Mary Jane Schmitt
The EMPower Project's goal is to extend K-12 mathematics curricular reforms
to adults and out-of-school youth, especially those who enroll in remedial
and developmental adult basic education, high school equivalency and community
college programs. The curriculum has potential use in other environments:
workplace, parent, and para-professional education programs.
Over the course of four years (2000-2004), a collaborative group of teachers
and researchers with expertise in adult numeracy education and K-12 mathematics
reform has developed and field tested contextualized curriculum units organized
around the topic areas of number sense; patterns, functions, and relations;
geometry and measurement; and data, statistics, and graphs. The team has created
a model for a mathematics curriculum that offers content consistent with the
Principles and Standards for School Mathematics (NCTM, 2000) and other frameworks
that are adult-focused, such as the Equipped for the Future Content Standards
(Stein, 2000), the Massachusetts ABE Curriculum Frameworks for Mathematics
and Numeracy (Massachusetts Department of Education, 2001), and the Adult
Literacy and Lifeskills Survey numeracy framework (Gal, vanGroenestijn, Manly,
Schmitt, & Tout, 1999). The curriculum fosters a pedagogy of learning
for understanding; embeds teacher support throughout; and has a structure
that is transformative yet realistic for existing adult education multi-leveled
classrooms. EMPower's content and pedagogy profoundly challenge prevalent
instructional practice in remedial mathematics education.

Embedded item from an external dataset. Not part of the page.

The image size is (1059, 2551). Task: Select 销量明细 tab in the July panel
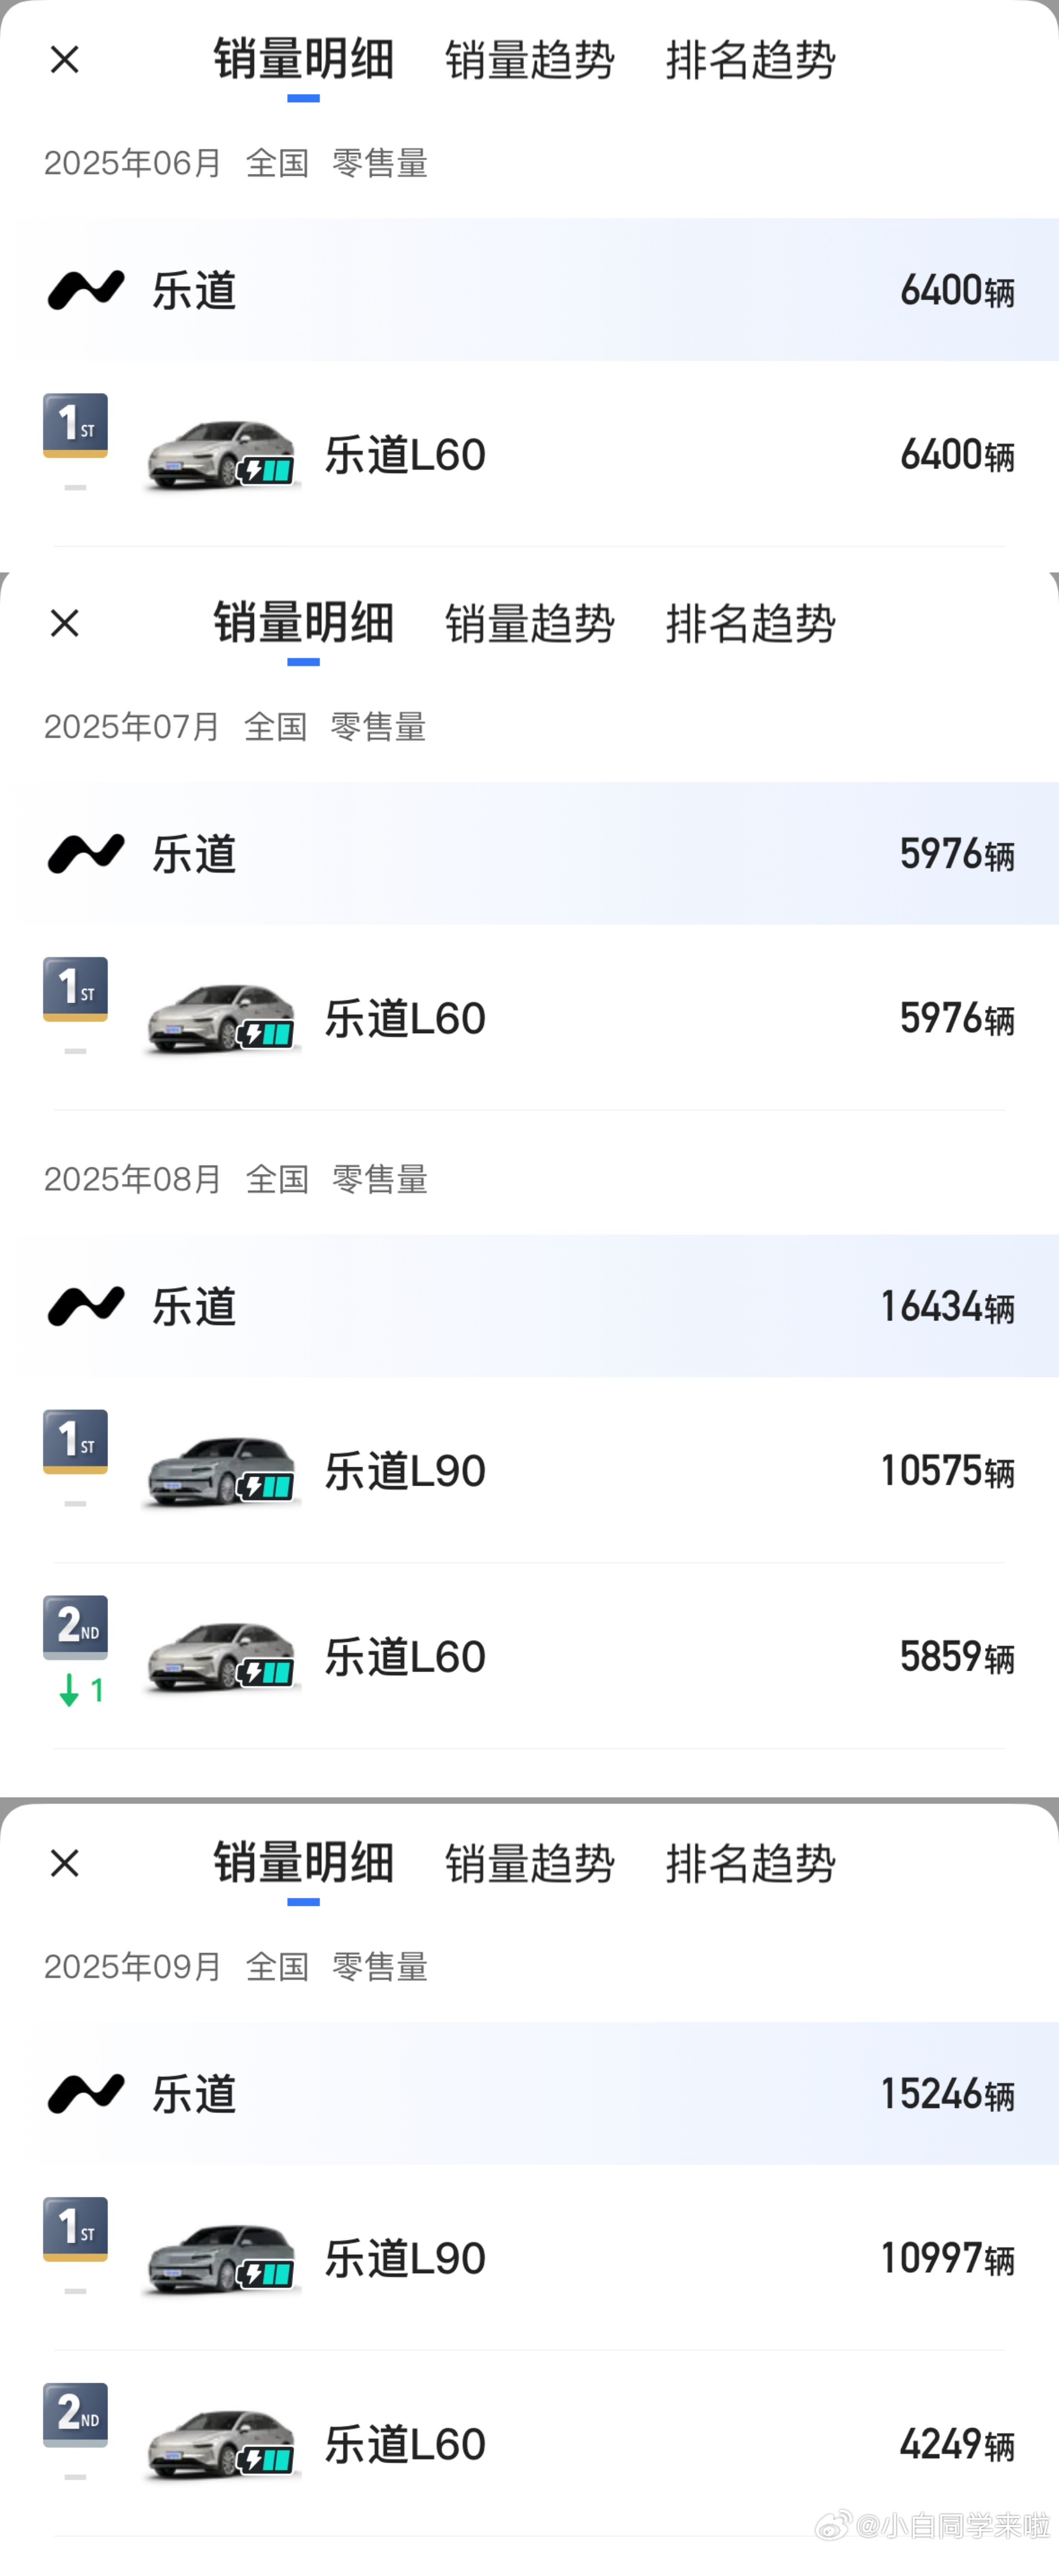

The project was conceived as a multi-dimensional intervention: curriculum
development, professional development and research. EMPower uses research
and evaluation at all stages of the developmental process, both to inform
the writing of the curriculum and to understand what changes might stem from
its use. Evaluation activities have helped to highlight the impacts on students,
classrooms, and teachers. Although findings are preliminary and based on limited
samples, methods, and designs, they are promising.
Guiding Questions
- What is the range of mathematical understandings within a class and across
classes?
- What are the shifts in teachers' facilitation styles and views of students'
mathematical understandings?
- What supports change?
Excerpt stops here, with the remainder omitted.